▶ **Instructions to follow**
For each line of the data below that contains "target", return that line.

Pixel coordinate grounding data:
>>

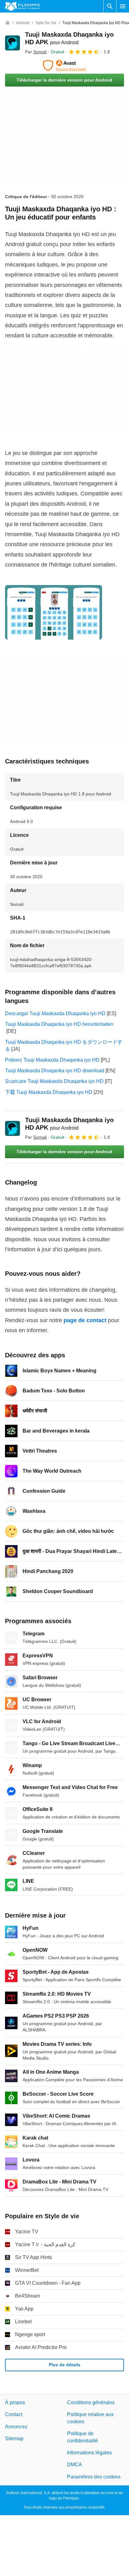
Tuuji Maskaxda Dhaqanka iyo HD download (54, 1070)
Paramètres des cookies (94, 2476)
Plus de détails (64, 2364)
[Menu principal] (122, 6)
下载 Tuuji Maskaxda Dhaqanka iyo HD (48, 1092)
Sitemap (14, 2438)
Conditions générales (91, 2402)
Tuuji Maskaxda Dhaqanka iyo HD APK (69, 1123)
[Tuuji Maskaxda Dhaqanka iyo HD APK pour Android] (12, 42)
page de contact (85, 1320)
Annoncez (16, 2426)
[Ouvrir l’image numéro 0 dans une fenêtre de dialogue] (53, 612)
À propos (15, 2402)
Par (36, 51)
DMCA (74, 2464)
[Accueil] (7, 23)
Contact (13, 2414)
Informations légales (89, 2452)
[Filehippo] (22, 6)
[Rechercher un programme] (110, 6)
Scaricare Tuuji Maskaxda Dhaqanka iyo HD (54, 1081)
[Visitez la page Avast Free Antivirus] (64, 65)
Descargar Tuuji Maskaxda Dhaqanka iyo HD (55, 1013)
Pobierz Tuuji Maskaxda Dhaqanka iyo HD (52, 1060)
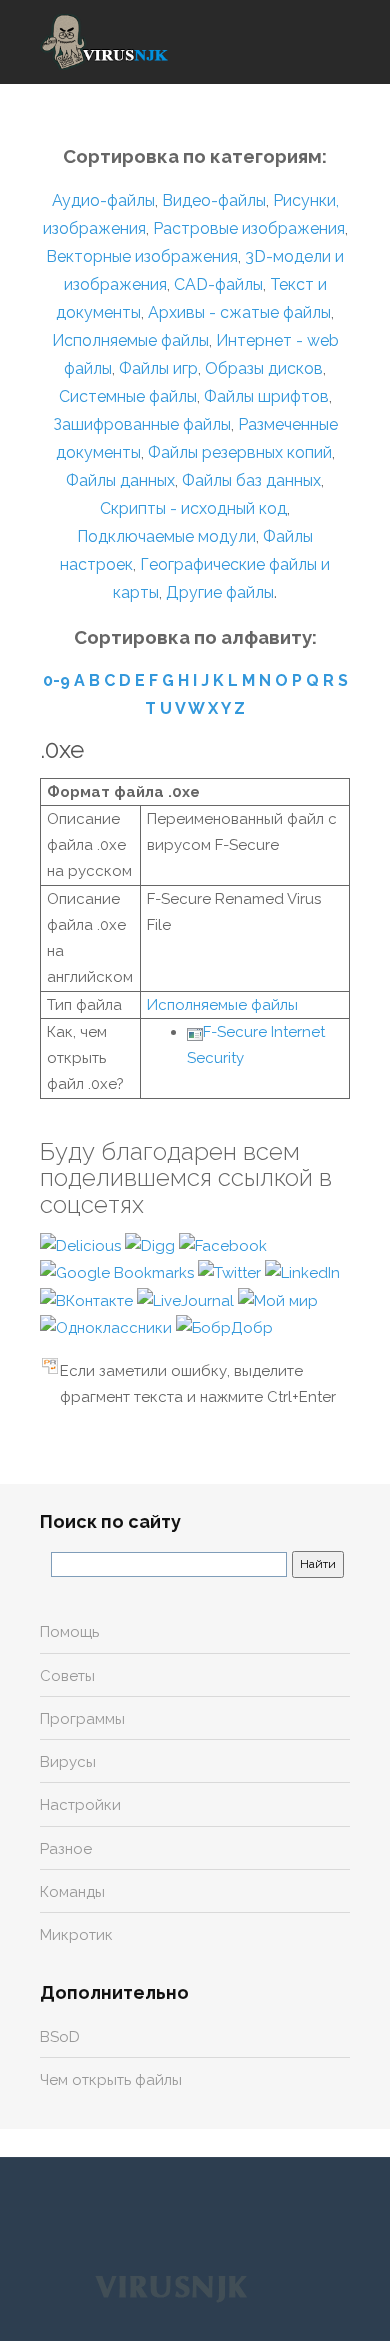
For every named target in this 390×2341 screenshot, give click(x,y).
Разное (66, 1849)
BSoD (60, 2037)
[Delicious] (82, 1245)
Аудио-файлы (103, 200)
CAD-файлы (218, 284)
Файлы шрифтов (266, 396)
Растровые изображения (249, 228)
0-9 (56, 680)
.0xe (62, 749)
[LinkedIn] (302, 1272)
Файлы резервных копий (240, 452)
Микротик (76, 1935)
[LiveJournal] (187, 1300)
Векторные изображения (142, 256)
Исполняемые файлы (130, 340)
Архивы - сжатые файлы (239, 312)
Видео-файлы (214, 200)
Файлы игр (158, 368)
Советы (67, 1676)
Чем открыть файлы (111, 2080)
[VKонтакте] (88, 1300)
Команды (72, 1892)
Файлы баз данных (251, 480)
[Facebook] (223, 1245)
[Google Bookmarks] (119, 1272)
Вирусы (68, 1762)
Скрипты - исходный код (193, 508)
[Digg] (152, 1245)
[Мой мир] (278, 1300)
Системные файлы (128, 396)
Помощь (69, 1632)
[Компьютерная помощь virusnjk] (105, 42)
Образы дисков (264, 368)
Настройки (80, 1805)
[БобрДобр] (224, 1327)
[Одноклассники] (108, 1327)
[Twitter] (231, 1272)
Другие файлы (220, 592)
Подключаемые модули (166, 536)
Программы (82, 1719)
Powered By (171, 2288)
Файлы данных (120, 480)
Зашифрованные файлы (142, 424)
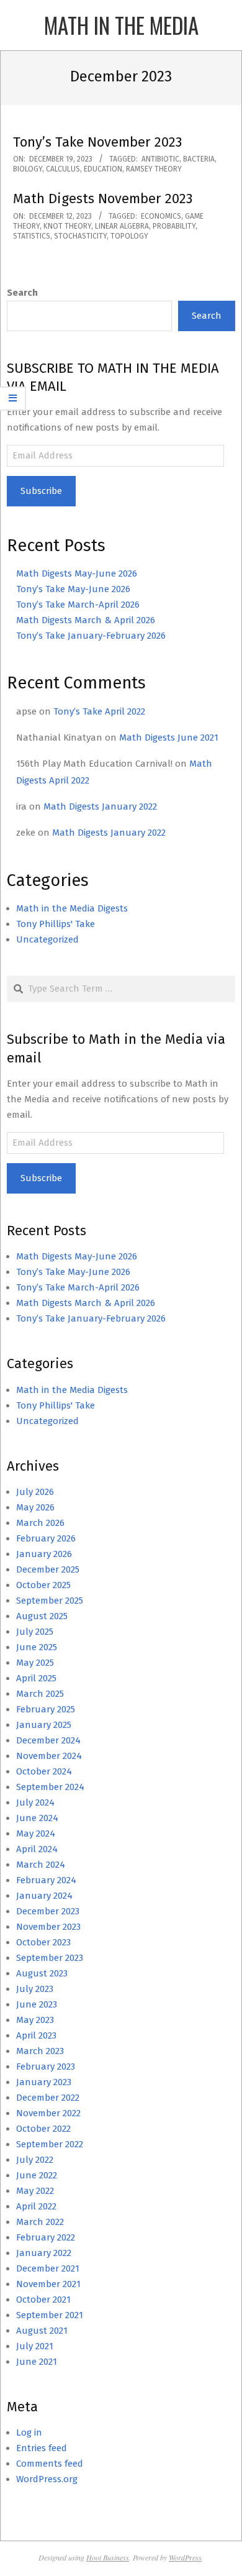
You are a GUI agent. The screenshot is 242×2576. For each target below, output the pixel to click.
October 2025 (43, 1585)
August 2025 (42, 1616)
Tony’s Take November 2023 (97, 142)
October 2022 (43, 2128)
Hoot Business (107, 2557)
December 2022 (47, 2097)
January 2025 (43, 1724)
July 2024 (35, 1802)
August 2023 (42, 1973)
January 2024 (44, 1895)
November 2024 (49, 1755)
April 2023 (36, 2035)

<<

▶ **Answer box**
For every named target in this 390×2341 screenshot, give click(x,y).
You are a GUI agent. The screenshot is 242×2576. For each target below, output the pixel to click.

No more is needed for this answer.